右派公認候補は、やっぱりフィヨン元首相。

*11月28日付Le Figaro紙 「目指すはエリゼ宮」

*11月28日付Le Figaro紙 「目指すはエリゼ宮」

 11月20日、初めて一般も参加できる右派予備選第1回投票に430万人!27日の決選に450万人! が各回2ユーロ払って参加した。 1回選は元首相フィヨン候補が44.1%、やはり首相経験があり現在ボルドー市長のジュペが28.6%、サルコジ前大統領20.6%。決選でフィヨン67%、ジュペ33%と、1回選で落ちたサルコジやルメール、超保守派ポワソンらの票が、キリスト教伝統的社会の再生を目指して結集し、フィヨンを選んだ。

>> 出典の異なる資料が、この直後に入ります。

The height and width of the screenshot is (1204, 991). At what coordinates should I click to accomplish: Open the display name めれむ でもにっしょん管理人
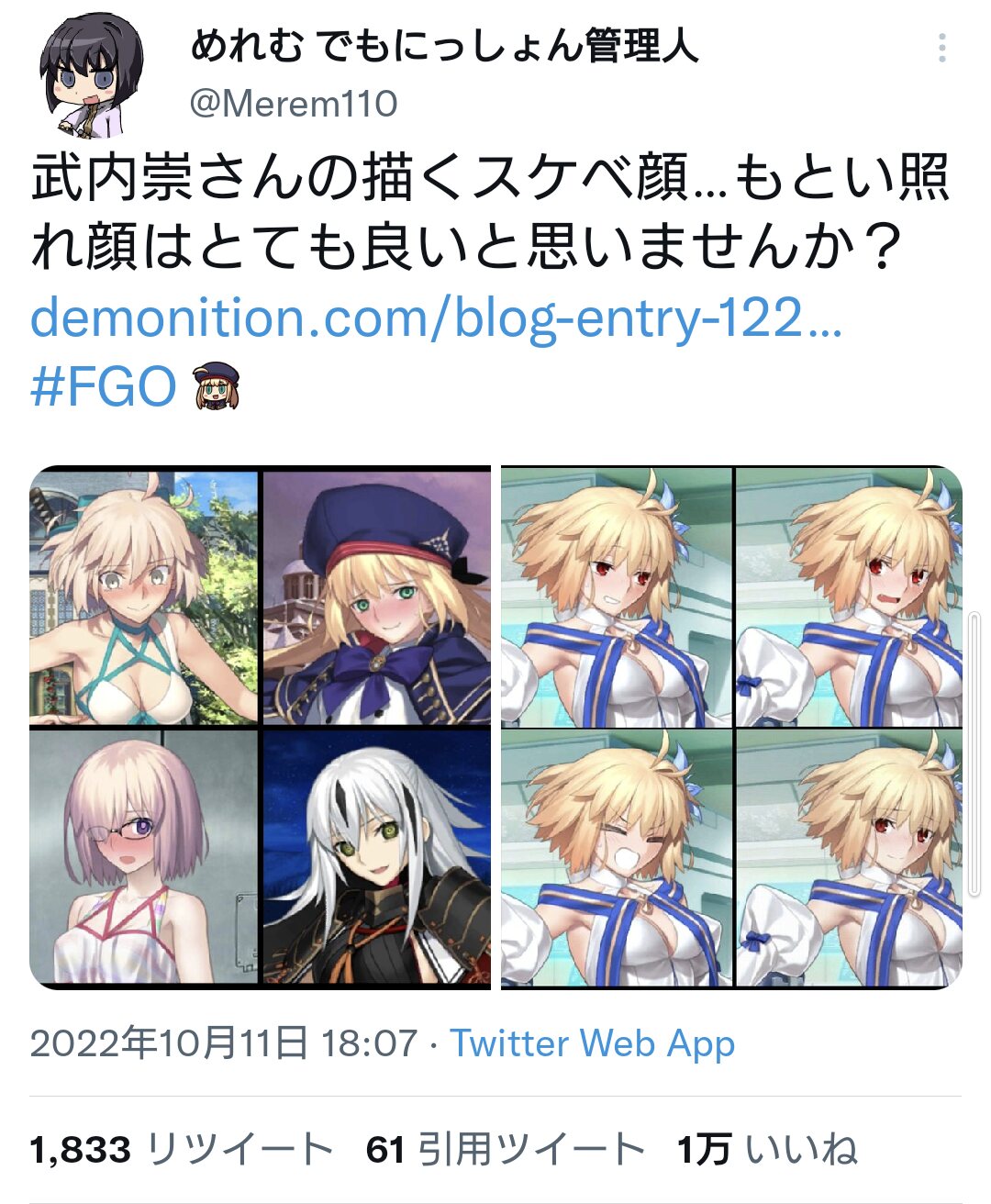(444, 45)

 この1カ月間、7人の候補者が凄絶な足の引っ張り合いの選挙運動を続け、誰もがサルコジ前大統領とジュペ元首相が決選に残ると思っていた。それがなんとサルコジ前大統領の下で5年間辛抱強く首相を務めたフィヨンがサルコジを押しのけて、うまくいけば来春5月には保守大統領になれる可能性が出てきた。サルコジ(61)もジュペ(71)も40年の政治生命を閉じることになる。サルコジはトランプ旋風にあやかり、「ガリア人の子孫フランス人のアイデンティティ」を謳ったから、第1回投票者の約15%は、左派・中道のアンチサルコジ層が、サルコジ回避の投票をしたとみられている。

 フィヨンの公約は公務員50万削減、週労35時間を廃止し48時間まで認め、企業減税、TVA引上げなどサッチャー式リベラリズムの路線を引く。ジュペとの争点になった同性婚や中絶、同性夫婦の養子縁組に否定的、プーチンと仲がよく、がむしゃらな面を見せず保守伝統的政治を任せられる政治家だ。

 一方「幸福なアイデンティティ」を掲げたアラン・ジュペは1995年から2年間、シラク政権で首相を務めた。シラク=パリ市長時代に経済担当助役を12年務めたが04年、架空雇用疑惑に関与、同時期にパリ市の住宅に息子を住まわせた疑いで14カ月の執行猶予付禁固刑、1年間被選挙権を剥奪され、カナダに移住し大学で講師を務めた。95〜04年、06年からボルドー市長。11年に国防相、12年外相。被告歴もありながらシラクに認められ、長い政治家歴を持つ。

 フィヨンは敬虔なキリスト教徒で家庭を尊び、フランスの価値を、威厳を高める姿勢だ。国民戦線FNのマリーヌ・ルペンの路線とかち合うのではと見る向きもいるが、フィヨンを支持するのは、ブルジョワ及び中層以上の人たちであり、TVAが2%も上がれば、生活がもっと厳しくなる下層庶民はますますルペン側につき社会が二分される。